(Data entries)
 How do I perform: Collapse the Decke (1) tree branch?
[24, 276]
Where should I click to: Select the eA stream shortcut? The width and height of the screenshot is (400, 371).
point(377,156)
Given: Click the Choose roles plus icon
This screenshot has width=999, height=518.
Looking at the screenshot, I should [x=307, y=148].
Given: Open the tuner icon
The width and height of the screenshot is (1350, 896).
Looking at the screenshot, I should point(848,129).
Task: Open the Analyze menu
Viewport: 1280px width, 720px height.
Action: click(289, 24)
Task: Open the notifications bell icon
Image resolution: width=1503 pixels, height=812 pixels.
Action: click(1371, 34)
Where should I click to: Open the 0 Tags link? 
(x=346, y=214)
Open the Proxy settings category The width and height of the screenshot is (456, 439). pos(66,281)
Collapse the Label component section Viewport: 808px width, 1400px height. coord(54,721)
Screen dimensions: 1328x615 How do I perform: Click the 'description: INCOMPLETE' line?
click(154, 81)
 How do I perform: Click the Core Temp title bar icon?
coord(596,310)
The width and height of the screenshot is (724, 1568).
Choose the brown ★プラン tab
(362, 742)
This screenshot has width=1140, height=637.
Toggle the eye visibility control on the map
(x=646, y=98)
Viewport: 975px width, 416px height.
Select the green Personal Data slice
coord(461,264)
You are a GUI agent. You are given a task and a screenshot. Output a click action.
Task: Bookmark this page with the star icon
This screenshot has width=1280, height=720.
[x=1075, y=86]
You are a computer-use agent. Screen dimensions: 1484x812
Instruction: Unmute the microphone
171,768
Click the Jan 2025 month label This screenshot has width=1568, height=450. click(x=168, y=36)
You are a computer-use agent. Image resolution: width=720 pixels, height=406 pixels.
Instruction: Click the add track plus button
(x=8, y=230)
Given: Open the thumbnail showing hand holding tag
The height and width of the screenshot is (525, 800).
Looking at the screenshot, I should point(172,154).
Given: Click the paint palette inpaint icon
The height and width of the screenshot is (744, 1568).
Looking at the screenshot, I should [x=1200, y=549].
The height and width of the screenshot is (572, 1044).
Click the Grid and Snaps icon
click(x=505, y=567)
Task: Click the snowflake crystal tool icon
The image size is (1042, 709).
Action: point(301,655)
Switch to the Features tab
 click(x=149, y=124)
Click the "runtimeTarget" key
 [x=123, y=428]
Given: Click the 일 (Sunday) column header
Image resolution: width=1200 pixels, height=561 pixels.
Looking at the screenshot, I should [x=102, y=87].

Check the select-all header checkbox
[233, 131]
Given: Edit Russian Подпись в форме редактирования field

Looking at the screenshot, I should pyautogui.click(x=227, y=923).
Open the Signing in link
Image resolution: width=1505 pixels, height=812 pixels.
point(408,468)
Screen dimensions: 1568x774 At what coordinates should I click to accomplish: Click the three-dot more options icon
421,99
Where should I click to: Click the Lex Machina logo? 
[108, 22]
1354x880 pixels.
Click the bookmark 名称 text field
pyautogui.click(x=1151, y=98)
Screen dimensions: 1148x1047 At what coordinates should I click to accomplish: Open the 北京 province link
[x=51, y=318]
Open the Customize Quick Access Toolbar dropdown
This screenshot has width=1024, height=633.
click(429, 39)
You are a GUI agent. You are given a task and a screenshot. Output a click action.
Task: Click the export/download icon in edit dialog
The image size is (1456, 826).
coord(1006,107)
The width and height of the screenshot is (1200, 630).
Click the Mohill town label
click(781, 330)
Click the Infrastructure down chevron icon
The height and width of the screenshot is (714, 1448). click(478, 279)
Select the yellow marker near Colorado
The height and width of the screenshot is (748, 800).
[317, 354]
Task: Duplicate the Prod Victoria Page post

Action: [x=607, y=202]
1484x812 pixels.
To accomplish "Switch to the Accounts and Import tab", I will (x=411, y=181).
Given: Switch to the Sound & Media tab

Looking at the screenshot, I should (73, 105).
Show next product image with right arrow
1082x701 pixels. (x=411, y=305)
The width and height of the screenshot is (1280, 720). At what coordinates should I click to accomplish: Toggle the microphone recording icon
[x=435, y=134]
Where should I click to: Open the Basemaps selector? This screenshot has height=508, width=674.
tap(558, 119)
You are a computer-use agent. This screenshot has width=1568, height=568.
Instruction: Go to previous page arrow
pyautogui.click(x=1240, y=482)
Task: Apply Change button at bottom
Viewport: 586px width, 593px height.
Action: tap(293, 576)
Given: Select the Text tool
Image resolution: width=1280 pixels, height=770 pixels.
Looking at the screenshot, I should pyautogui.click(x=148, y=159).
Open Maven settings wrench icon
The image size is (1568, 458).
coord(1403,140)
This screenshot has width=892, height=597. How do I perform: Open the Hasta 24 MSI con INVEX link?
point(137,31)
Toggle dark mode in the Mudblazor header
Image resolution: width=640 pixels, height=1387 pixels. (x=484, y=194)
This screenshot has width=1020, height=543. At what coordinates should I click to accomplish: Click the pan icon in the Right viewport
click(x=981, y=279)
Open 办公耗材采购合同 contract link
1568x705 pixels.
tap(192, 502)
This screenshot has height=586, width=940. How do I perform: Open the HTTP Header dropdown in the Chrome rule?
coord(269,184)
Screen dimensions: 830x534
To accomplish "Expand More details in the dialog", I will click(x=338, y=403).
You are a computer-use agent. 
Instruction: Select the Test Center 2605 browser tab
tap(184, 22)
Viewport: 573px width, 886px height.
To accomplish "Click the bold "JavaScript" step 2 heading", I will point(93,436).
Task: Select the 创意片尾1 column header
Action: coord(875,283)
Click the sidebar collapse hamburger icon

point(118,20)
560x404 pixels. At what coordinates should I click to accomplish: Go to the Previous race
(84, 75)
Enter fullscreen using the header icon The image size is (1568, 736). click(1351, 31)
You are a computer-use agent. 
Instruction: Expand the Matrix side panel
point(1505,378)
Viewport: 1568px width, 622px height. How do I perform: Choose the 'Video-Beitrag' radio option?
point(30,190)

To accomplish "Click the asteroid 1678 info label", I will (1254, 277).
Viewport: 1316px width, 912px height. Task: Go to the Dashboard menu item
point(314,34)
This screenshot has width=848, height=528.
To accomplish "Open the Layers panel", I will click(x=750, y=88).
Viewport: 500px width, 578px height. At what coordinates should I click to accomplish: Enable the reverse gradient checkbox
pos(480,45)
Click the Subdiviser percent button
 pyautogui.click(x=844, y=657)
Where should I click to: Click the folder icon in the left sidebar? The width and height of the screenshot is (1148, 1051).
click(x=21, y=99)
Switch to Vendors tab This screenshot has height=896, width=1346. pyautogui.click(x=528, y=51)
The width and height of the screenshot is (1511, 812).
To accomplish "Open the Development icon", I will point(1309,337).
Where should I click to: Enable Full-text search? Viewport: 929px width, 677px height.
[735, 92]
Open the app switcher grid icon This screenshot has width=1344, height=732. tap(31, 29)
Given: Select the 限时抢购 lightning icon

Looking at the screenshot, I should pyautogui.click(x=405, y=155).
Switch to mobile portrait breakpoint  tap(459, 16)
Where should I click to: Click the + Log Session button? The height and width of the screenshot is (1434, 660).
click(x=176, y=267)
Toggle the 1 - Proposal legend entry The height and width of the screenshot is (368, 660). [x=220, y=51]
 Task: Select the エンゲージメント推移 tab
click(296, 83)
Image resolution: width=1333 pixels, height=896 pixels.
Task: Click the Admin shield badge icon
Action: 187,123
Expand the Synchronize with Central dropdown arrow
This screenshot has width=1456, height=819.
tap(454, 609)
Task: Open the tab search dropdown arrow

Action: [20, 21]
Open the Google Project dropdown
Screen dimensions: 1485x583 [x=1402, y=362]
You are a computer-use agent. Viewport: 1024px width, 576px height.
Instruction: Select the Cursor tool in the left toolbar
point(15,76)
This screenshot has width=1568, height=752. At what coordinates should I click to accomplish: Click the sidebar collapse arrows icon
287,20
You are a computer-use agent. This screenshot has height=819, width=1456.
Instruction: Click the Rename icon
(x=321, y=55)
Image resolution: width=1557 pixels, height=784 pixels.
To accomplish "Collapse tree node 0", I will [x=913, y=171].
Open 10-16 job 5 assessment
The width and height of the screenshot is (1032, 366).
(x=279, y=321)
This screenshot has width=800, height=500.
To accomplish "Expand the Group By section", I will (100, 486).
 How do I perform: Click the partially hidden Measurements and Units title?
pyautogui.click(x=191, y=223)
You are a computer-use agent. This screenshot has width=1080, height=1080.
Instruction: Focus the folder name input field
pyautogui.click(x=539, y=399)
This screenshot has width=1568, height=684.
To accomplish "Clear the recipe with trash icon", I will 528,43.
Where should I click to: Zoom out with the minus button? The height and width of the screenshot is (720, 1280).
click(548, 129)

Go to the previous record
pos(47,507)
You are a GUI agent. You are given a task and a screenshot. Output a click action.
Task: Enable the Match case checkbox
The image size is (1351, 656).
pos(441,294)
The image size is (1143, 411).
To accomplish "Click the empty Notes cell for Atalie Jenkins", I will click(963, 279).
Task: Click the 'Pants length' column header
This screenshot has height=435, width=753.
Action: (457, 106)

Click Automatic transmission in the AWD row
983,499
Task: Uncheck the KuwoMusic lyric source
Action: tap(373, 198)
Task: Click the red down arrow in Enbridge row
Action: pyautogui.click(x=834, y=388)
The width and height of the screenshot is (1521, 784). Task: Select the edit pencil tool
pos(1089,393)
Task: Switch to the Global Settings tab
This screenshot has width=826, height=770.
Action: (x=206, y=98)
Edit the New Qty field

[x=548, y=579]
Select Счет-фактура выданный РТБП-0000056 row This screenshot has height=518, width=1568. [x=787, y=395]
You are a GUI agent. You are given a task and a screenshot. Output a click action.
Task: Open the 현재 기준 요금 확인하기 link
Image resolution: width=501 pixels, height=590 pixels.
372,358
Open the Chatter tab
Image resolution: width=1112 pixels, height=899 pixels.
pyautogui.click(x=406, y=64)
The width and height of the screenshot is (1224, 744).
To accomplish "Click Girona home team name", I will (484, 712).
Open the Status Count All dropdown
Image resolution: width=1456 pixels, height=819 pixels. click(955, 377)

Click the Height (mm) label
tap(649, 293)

> [Objective]:
Copy the entries verbatim, starting with the line that contains "Switch to the Features tab" and going on through the line that contains "should pyautogui.click(x=227, y=923).".

> [The answer]:
Switch to the Features tab
 click(x=149, y=124)
Click the "runtimeTarget" key
 [x=123, y=428]
Given: Click the 일 (Sunday) column header
Image resolution: width=1200 pixels, height=561 pixels.
Looking at the screenshot, I should [x=102, y=87].

Check the select-all header checkbox
[233, 131]
Given: Edit Russian Подпись в форме редактирования field

Looking at the screenshot, I should pyautogui.click(x=227, y=923).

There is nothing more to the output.